Some years ago, Google built a smart wearable called Google Glass. That was known as Google’s “moonshot” technology. The idea behind the innovation was sheer brilliance but, the product did not fulfill its expectations. From price to safety, the product had something or the other to be criticized.

Google concentrated on building up, and publicizing the product to the general mass but did not bring out the reality and its absence in many aspects. That directed to the biggest failure of Google Glass.

The marketing campaign continued ushering the product as the future’s technology. But that is where it ended. With so much commitment and revolutionized technology, how could Google Glass fail? 

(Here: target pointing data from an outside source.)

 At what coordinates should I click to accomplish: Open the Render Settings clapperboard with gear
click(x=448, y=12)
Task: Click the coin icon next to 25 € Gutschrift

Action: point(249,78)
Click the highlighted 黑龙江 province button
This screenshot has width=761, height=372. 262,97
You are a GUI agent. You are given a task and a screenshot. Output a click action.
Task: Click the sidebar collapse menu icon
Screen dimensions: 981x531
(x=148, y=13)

This heralding product was rejected by many consumers from the mass market. Google Glass was as though it was blind to many factors like health and safety concerns, immensely high price, heat issues, and much more.

Health and safety

There were some significant concerns related to its safety measures that could adversely affect health. To the people, whether to wear and use it every day was still a question mark because, according to the description, it stated to radiate carcinogenic radiation very close to the eyes. That came in direct contact with the skin, unlike other products of the brand.

Privacy was also another issue. Google Glass could capture any image at any time, and concerns were increasing towards the privacy of lives.

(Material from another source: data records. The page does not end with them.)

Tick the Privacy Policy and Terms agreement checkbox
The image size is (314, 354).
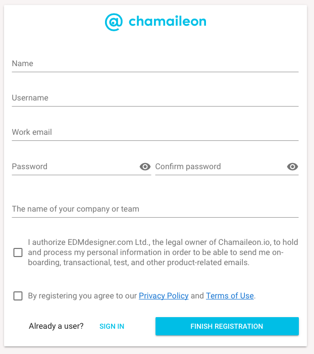[18, 296]
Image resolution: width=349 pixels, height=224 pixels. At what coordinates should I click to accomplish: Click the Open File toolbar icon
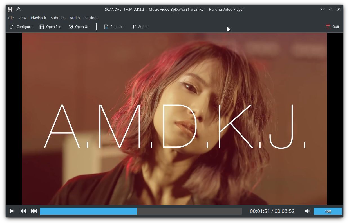pos(42,27)
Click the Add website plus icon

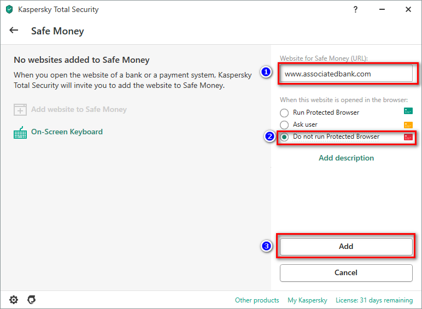click(x=20, y=110)
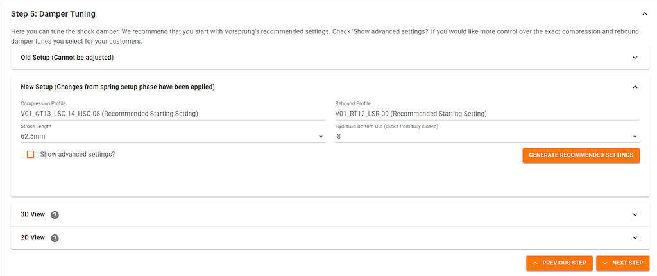Open the Stroke Length dropdown
The image size is (657, 276).
click(x=168, y=137)
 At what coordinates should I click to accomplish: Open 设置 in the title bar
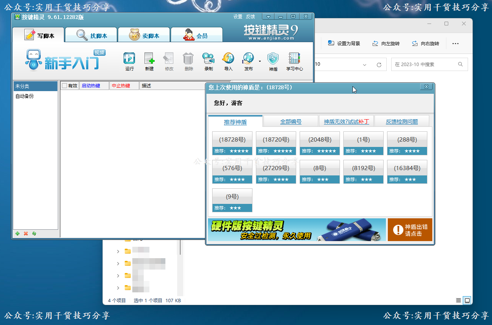[237, 16]
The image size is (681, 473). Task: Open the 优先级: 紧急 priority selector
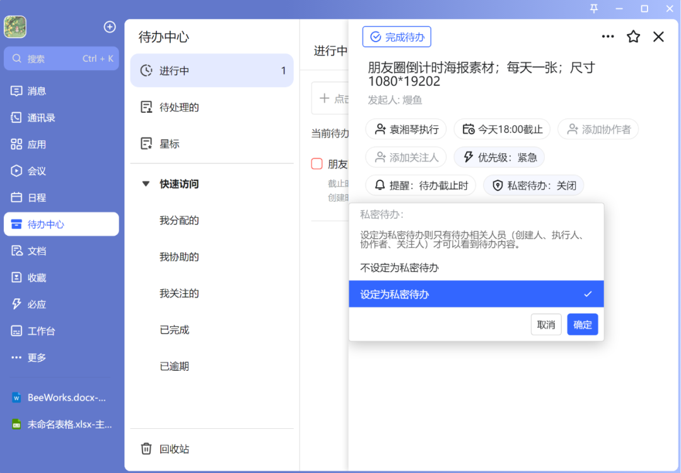click(499, 157)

Establishing the ground rules for what a product resolves is the first step to make a product successful. One cannot just develop a product in regards to whether people would be interested or not. It does not work like that! However, this is the functioning of Google Glass. It had two functions: capture pictures rapidly and browse anything on the internet within seconds. None of which has any usual or practical usage.


With Google Glass, the energy consumption was way more than usual. The glass needs to be charged after every four hours. Yes, a fixed battery limit of four hours, that’s it. There were no standard charging specifications. Charge it a million times; it would still be down after some hours. The glass could be discharged, and it could be unknown to the user.


Even with these setbacks pouring in, the glass cost almost $1,500. As highly disappointing as this product was, Google refrained from minimizing the pricing. The concerns raised were not random; they were issues affecting lives. That had to be well-researched, but the price was still $1,500.

Language and heat

Google Glass only worked well with native English. That means it worked well only with speakers from the US or UK. Bet nothing more needs to be said here.

If you cannot command using a language known, record a video. But, that becomes another hassle once the recording elongates for 10-15 minutes. It becomes excessively heated due to the intensive internal working.